In evolution, it is very costly to be left behind. So, it is very important for all companies and institutions, regardless of age or size, to figure out what this new model of computing means for their particular industry and how it best applies to them. And, like with e-business a dozen years ago, they should all get on the learning curve by doing some marketplace pilots, learn from their experiences and ensure their ability to continue evolving into the future.
Great post! Reminds me of Stephen Jay Gould's Wonderful Life, which discusses the explosion of fauna of the Burgess Shale. That book transformed my understanding not just of biology, but of creativity and human development.

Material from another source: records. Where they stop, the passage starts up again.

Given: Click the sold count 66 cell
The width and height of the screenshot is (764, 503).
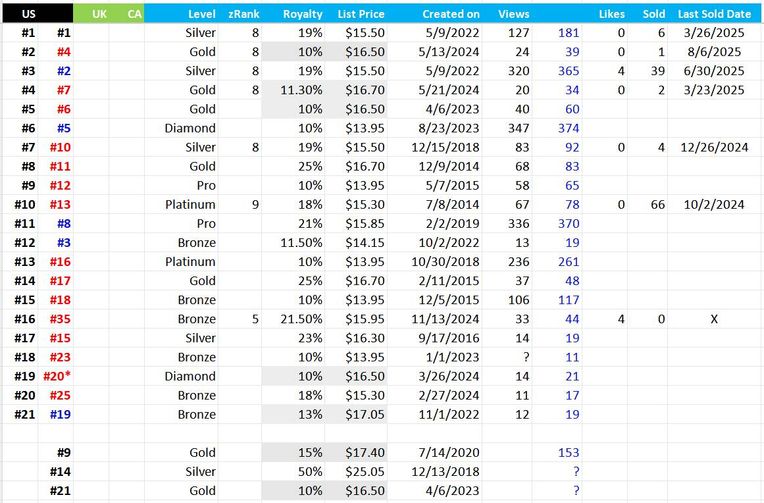Looking at the screenshot, I should (x=655, y=205).
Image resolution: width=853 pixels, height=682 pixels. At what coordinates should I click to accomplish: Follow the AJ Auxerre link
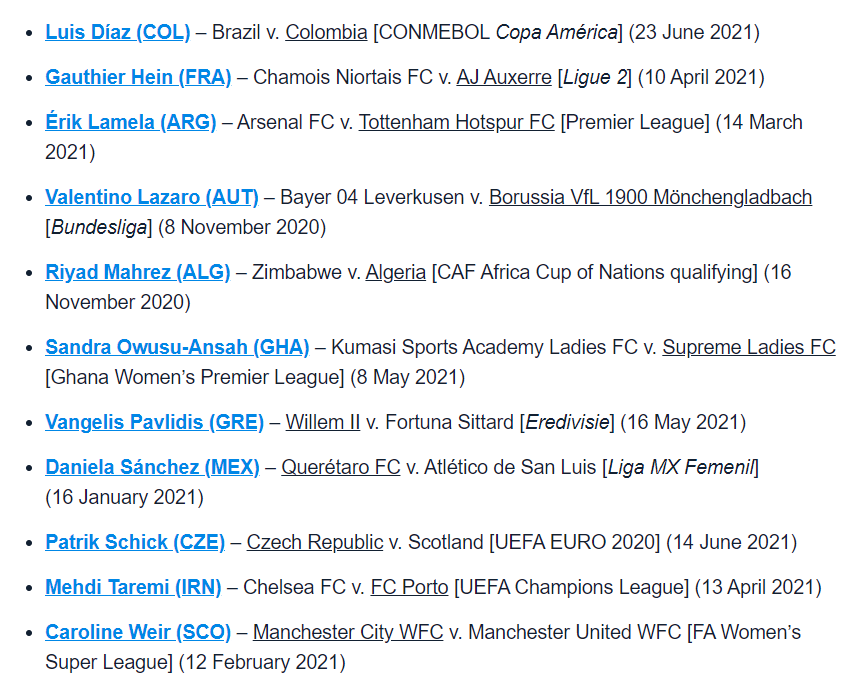504,77
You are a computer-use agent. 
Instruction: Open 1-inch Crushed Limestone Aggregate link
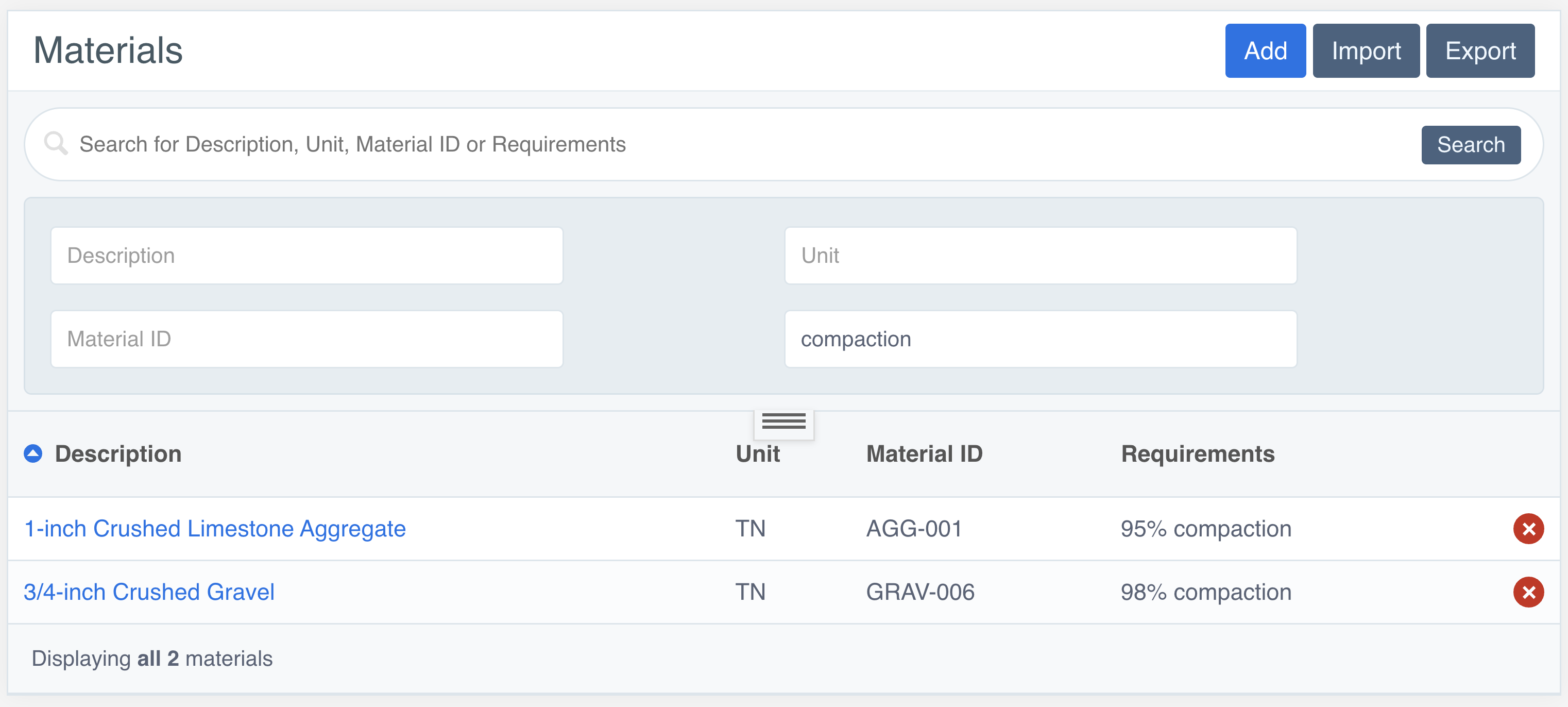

Since then I've observed this effect in other areas. For example, movies of the '20s and '30s used techniques set aside in later decades, as the industry determined what they thought most appealed to the market. Ironically, some of these were then called innovative when re-used by more modern directors. Typography has gone through a similar pattern of evolution as well.
The interesting thing about an explosion of human technological innovation is that unlike competing animal species, whose success is just as largely due to chance as well as adaptation, humans can at least partly evaluate the value of a new idea. But in the marketplace, established companies using older approaches can crush new ideas and better approaches. Humans have to leverage the internet, governments, and their purchasing power to make sure we know *all* our options, and can choose the best one for our needs, not an abstract corporate entity's profit line.